Exercise aim: Only one stretch of the listing below is wanted. Begin at the line that has "Instruction: Click the KineQuick", stop after the line that has "The width and height of the screenshot is (582, 517).", and repeat every line in between exactly.
[[ Entries provided, beginning ]]
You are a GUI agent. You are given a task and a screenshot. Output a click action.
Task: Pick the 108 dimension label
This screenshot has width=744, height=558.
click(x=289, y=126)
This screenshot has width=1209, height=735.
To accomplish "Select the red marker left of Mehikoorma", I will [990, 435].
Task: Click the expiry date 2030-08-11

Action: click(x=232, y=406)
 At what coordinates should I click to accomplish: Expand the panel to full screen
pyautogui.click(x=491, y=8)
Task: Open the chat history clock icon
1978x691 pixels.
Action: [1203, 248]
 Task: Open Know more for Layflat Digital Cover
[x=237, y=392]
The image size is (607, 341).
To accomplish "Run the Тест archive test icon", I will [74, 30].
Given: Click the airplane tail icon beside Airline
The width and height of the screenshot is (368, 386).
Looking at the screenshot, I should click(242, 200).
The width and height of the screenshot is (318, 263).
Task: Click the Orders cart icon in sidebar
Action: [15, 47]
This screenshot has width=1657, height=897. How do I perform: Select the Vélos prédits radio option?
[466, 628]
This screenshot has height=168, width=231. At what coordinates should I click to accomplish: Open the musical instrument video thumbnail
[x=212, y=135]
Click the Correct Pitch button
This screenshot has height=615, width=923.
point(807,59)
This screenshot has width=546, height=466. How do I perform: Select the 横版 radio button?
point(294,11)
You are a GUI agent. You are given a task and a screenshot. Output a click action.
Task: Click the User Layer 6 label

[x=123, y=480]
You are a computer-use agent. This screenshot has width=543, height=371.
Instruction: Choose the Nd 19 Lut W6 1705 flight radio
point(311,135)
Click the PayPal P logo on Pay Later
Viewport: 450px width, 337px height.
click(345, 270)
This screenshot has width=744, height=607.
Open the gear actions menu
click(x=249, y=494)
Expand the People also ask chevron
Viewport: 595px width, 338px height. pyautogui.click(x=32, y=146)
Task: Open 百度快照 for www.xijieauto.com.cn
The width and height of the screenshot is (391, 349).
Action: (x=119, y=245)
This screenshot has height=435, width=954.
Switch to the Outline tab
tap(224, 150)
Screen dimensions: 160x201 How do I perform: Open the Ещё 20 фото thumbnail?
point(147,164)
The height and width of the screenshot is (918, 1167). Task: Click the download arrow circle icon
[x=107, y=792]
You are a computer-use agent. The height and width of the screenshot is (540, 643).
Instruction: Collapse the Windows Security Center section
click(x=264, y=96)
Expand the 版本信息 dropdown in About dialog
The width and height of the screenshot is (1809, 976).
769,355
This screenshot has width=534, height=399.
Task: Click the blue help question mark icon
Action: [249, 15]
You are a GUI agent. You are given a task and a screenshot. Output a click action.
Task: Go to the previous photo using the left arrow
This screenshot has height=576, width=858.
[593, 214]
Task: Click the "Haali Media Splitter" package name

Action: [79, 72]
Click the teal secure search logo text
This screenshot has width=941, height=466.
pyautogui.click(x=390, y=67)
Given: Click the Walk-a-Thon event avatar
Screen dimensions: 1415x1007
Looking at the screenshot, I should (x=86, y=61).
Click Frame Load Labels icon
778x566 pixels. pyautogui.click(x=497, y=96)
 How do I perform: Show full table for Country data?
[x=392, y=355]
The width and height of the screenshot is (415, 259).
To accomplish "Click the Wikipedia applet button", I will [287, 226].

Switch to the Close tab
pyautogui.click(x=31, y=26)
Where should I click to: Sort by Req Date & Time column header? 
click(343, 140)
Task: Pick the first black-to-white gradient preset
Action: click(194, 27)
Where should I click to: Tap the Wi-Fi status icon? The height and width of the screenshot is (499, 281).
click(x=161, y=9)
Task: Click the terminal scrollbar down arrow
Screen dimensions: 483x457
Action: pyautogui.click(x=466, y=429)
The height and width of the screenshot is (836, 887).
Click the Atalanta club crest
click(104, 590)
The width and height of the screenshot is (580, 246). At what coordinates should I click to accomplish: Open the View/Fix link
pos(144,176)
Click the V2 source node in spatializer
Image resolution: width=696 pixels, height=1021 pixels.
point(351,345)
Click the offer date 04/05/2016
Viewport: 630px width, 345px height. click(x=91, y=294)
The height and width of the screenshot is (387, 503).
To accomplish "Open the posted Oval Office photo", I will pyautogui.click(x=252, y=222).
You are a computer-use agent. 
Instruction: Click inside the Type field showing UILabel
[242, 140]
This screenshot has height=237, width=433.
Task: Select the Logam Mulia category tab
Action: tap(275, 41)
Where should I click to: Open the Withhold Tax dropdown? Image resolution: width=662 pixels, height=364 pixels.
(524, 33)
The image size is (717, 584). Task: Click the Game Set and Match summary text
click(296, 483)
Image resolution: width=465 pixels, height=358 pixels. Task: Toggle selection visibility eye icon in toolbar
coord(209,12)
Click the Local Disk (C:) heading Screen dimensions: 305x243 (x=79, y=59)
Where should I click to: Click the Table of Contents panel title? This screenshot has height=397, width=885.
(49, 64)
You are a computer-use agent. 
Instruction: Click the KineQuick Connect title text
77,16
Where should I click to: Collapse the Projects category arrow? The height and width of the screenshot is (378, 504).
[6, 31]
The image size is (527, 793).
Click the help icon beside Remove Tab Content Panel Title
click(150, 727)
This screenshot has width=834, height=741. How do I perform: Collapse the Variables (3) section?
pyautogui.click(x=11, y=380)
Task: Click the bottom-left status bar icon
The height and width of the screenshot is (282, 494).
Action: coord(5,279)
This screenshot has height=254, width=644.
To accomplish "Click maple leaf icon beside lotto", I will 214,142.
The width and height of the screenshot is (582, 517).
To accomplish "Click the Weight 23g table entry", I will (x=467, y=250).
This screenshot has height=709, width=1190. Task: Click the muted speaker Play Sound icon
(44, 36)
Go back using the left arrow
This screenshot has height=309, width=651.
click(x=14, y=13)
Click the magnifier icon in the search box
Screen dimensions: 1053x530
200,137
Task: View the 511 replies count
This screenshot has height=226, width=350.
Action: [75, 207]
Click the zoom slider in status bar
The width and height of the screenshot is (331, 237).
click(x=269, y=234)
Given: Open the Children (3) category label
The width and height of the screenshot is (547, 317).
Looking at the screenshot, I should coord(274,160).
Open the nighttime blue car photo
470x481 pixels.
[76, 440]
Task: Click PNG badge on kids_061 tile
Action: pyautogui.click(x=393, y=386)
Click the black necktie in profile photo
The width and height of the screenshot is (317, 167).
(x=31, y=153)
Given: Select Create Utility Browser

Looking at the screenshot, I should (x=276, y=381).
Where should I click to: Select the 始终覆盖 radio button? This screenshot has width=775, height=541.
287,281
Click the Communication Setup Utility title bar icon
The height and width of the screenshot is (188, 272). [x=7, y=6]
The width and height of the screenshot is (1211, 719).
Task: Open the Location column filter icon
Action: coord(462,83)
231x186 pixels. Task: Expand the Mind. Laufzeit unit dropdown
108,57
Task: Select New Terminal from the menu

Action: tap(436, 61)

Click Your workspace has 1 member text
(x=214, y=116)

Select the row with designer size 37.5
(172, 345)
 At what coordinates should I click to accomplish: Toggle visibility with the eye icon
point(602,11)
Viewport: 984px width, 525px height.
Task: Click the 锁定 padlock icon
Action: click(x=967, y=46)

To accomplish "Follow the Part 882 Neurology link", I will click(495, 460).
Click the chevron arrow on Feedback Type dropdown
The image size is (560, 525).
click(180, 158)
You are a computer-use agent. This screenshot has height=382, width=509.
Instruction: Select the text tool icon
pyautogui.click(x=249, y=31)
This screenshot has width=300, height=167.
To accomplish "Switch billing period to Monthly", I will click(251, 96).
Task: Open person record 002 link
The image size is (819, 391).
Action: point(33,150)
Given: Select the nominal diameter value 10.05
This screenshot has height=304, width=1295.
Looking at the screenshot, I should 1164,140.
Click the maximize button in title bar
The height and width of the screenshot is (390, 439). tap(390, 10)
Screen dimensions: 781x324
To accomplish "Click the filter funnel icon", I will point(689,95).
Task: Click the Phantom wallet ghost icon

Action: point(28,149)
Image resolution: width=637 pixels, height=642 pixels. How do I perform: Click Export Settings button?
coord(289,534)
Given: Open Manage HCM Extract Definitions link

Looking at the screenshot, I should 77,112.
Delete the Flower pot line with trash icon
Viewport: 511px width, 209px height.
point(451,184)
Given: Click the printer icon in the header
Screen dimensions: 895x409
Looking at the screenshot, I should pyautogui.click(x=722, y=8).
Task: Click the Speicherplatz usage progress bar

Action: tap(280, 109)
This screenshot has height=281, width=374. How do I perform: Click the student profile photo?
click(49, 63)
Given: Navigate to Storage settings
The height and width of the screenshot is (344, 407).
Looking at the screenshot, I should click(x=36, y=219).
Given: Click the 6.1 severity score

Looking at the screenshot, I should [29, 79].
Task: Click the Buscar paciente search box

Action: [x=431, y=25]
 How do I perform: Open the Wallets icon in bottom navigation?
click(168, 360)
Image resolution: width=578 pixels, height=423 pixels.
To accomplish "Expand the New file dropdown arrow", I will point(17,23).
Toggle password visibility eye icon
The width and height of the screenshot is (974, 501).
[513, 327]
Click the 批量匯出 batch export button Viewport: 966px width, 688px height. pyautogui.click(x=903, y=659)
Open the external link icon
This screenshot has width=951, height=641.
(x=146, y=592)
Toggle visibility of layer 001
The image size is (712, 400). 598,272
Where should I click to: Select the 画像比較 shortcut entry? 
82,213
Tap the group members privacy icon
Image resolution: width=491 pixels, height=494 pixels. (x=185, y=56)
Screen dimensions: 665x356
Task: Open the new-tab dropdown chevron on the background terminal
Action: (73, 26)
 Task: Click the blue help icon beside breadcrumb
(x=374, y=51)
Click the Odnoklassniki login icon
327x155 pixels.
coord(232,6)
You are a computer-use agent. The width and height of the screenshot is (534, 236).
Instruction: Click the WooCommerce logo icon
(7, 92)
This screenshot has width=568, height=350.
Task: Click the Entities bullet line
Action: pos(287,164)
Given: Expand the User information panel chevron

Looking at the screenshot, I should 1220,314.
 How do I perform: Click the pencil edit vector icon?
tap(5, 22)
[[ Entries provided, end ]]
Answer space:
Instruction: Click the KineQuick Connect title text
77,16
Where should I click to: Collapse the Projects category arrow? The height and width of the screenshot is (378, 504).
[6, 31]
The image size is (527, 793).
Click the help icon beside Remove Tab Content Panel Title
click(150, 727)
This screenshot has width=834, height=741. How do I perform: Collapse the Variables (3) section?
pyautogui.click(x=11, y=380)
Task: Click the bottom-left status bar icon
The height and width of the screenshot is (282, 494).
Action: coord(5,279)
This screenshot has height=254, width=644.
To accomplish "Click maple leaf icon beside lotto", I will 214,142.
The width and height of the screenshot is (582, 517).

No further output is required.